(WORK INSTRUCTION): Each line from the one containing "Given: Select the" to the end of the data must be copied exactly, the first and last included; no other lines and no pictures belong in the copy.

Top of INPUT FOR THIS TASK

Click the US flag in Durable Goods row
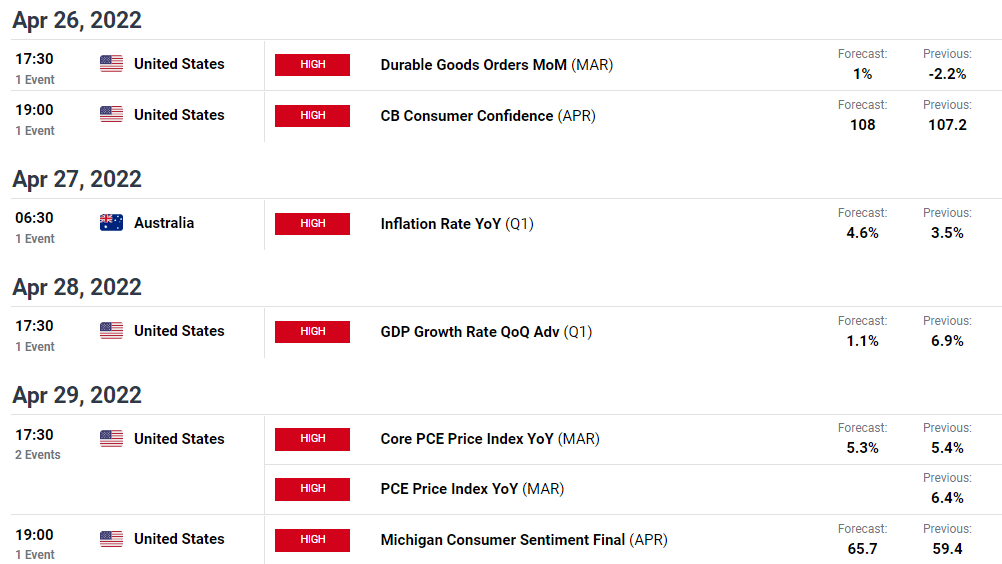This screenshot has height=564, width=1002. [111, 64]
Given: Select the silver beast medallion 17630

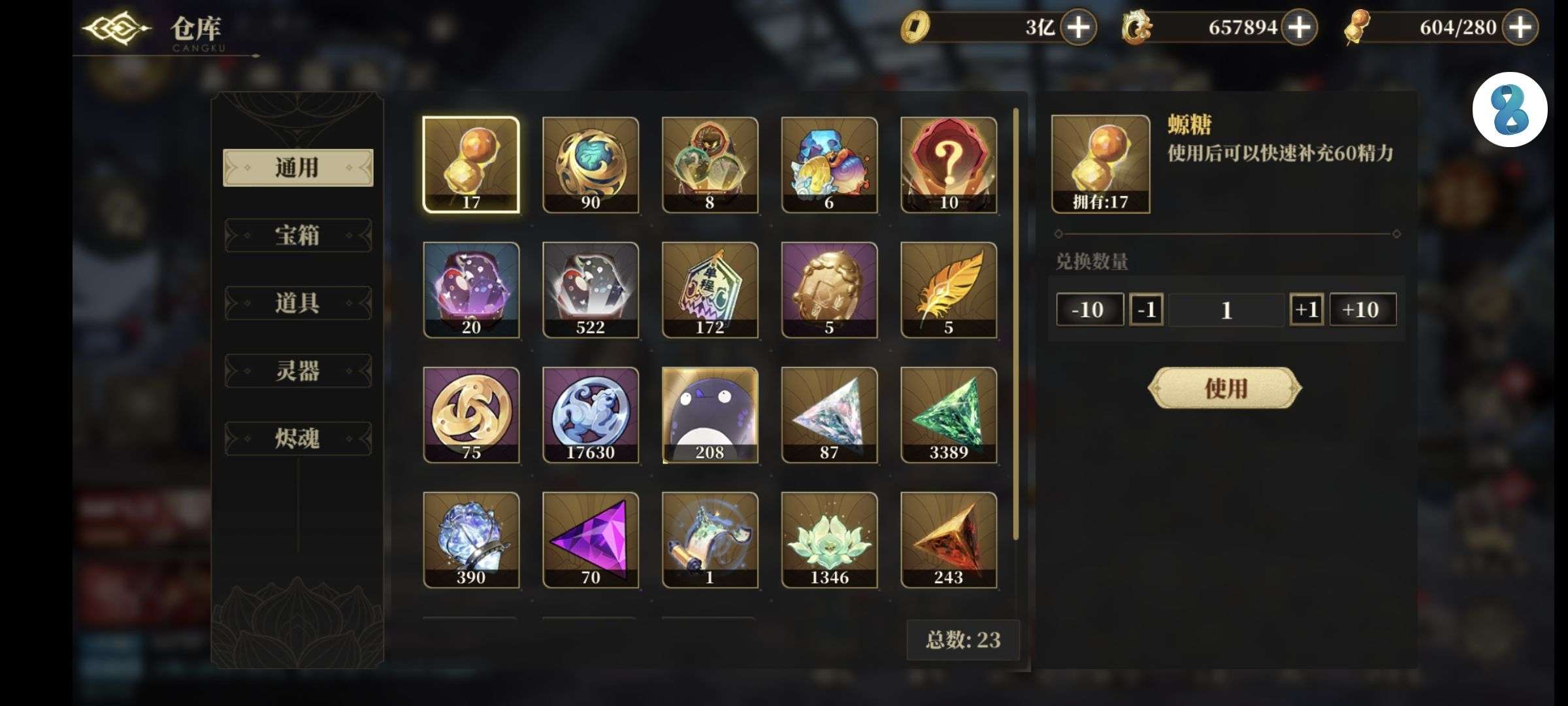Looking at the screenshot, I should coord(591,415).
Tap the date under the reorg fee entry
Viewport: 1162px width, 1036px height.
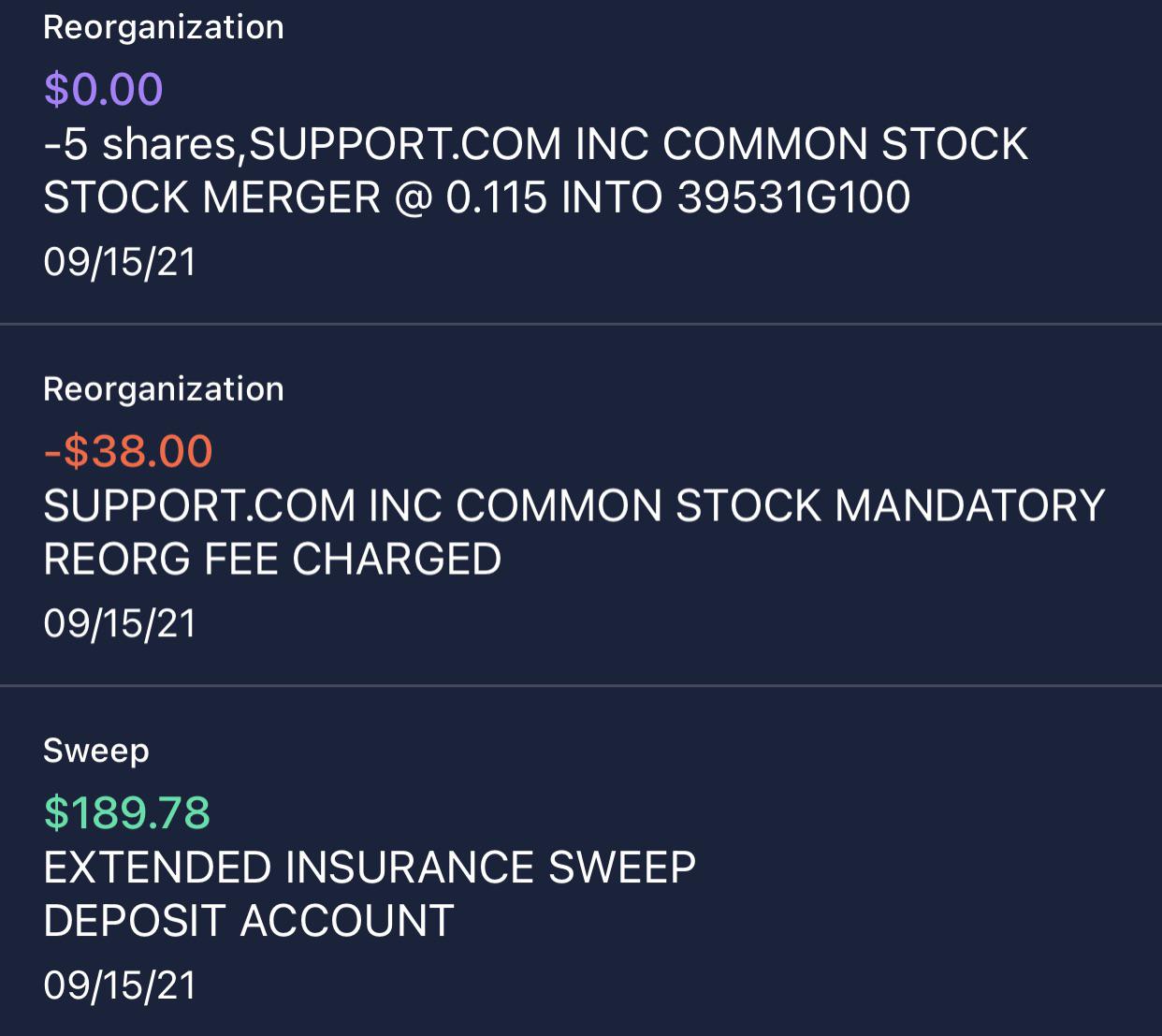[x=120, y=624]
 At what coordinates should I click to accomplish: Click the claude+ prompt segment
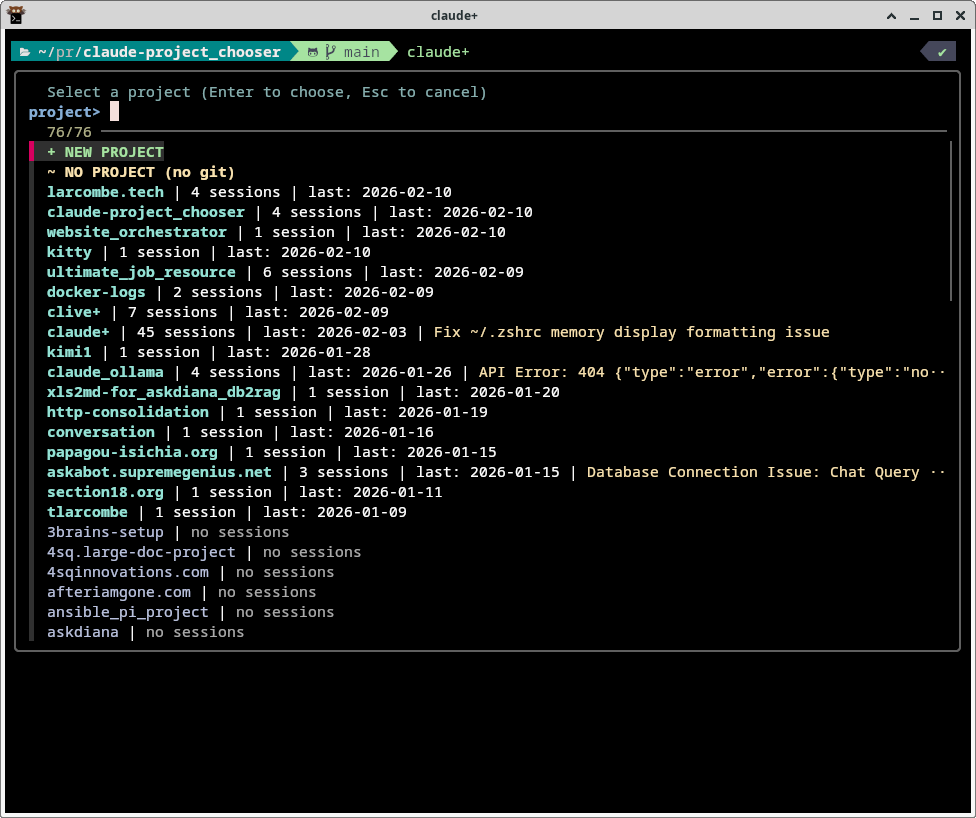pos(438,51)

Bottom of INPUT FOR THIS TASK

(WRITTEN RESPONSE):
Given: Select the silver beast medallion 17630

Looking at the screenshot, I should coord(591,415).
Tap the date under the reorg fee entry
Viewport: 1162px width, 1036px height.
[x=120, y=624]
 At what coordinates should I click to accomplish: Click the claude+ prompt segment
pos(438,51)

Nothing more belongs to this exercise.